### What you will do
Turn every line in this listing into a numbered list, skipping any blank lines. Leave out the pictures.

[start of Material supplied]

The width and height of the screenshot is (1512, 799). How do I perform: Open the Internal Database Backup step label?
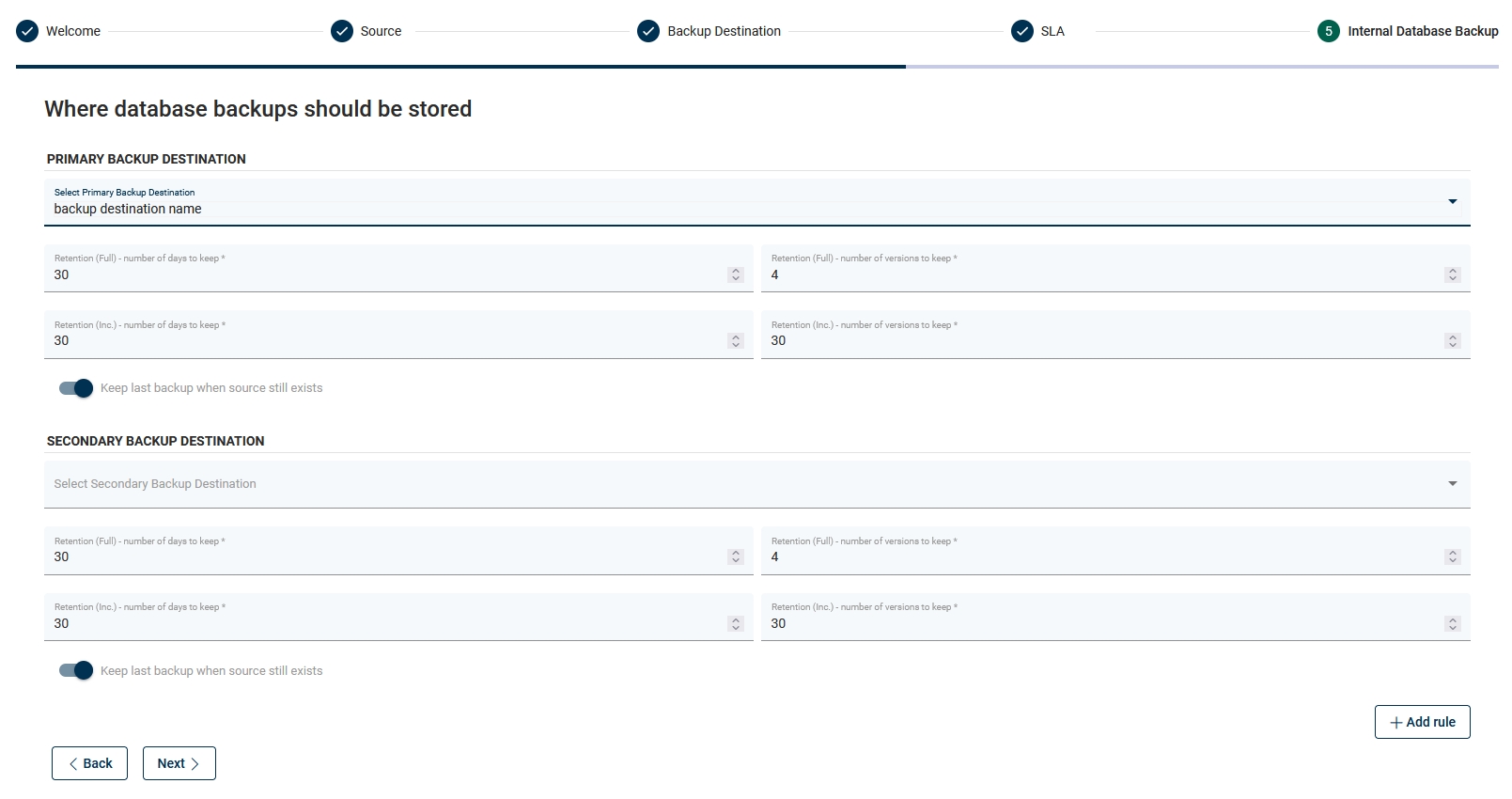[1423, 31]
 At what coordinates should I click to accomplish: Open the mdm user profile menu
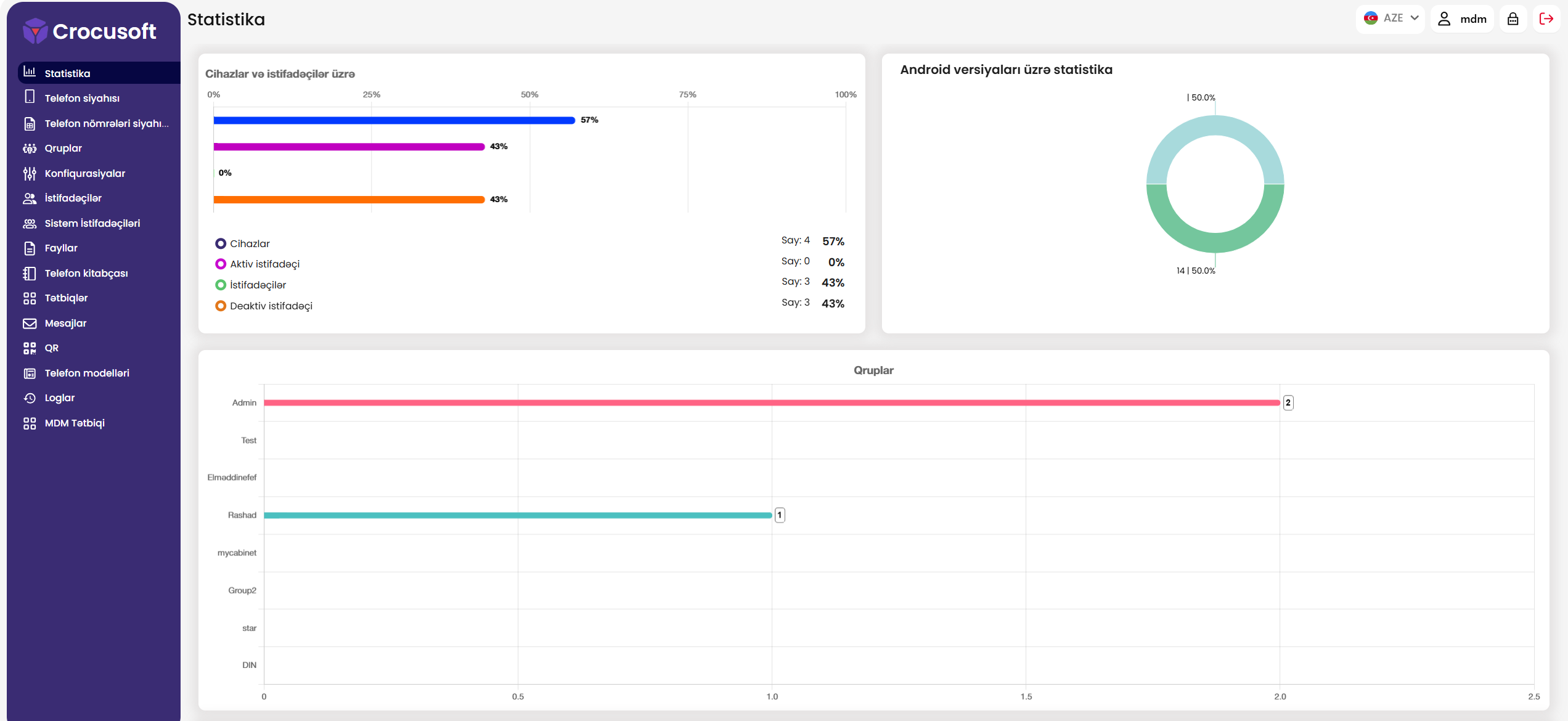1462,19
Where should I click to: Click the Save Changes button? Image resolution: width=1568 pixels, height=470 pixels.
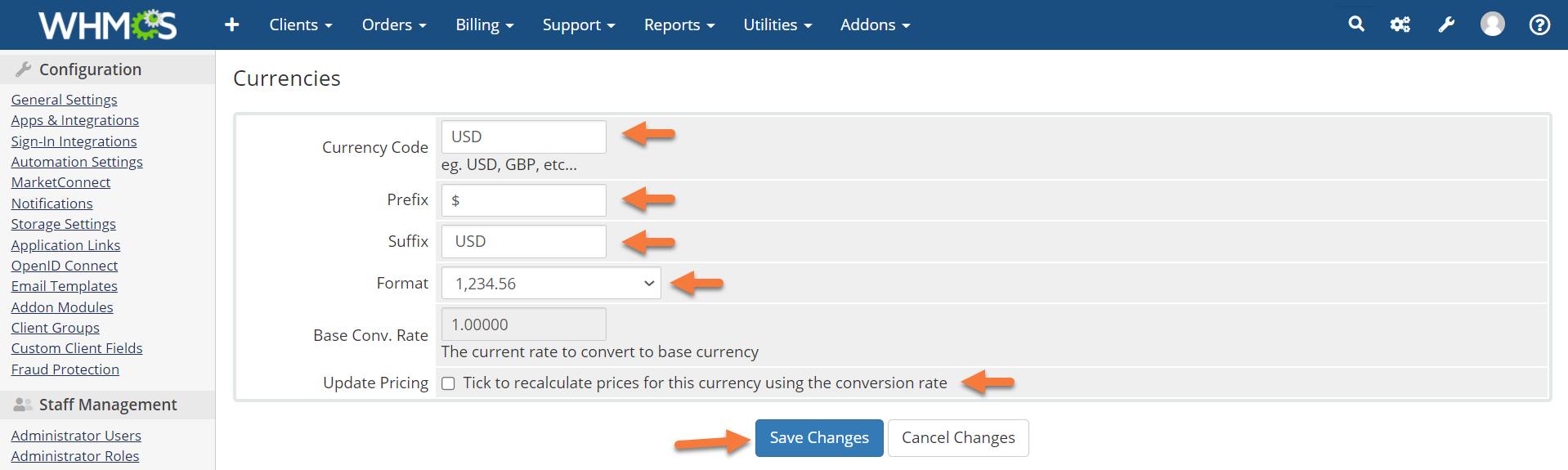point(818,438)
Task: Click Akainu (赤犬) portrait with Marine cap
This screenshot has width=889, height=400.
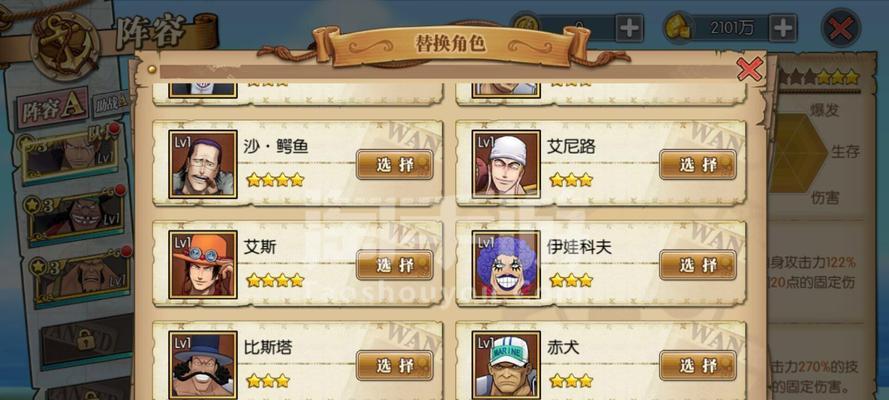Action: tap(506, 365)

[end of Material supplied]

### Correct output
1. The width and height of the screenshot is (1512, 799). How do I perform: Open the Internal Database Backup step label?
2. [1423, 31]
3.  At what coordinates should I click to accomplish: Open the mdm user profile menu
4. 1462,19
5. Where should I click to: Click the Save Changes button? Image resolution: width=1568 pixels, height=470 pixels.
6. point(818,438)
7. Task: Click Akainu (赤犬) portrait with Marine cap
8. This screenshot has width=889, height=400.
9. Action: tap(506, 365)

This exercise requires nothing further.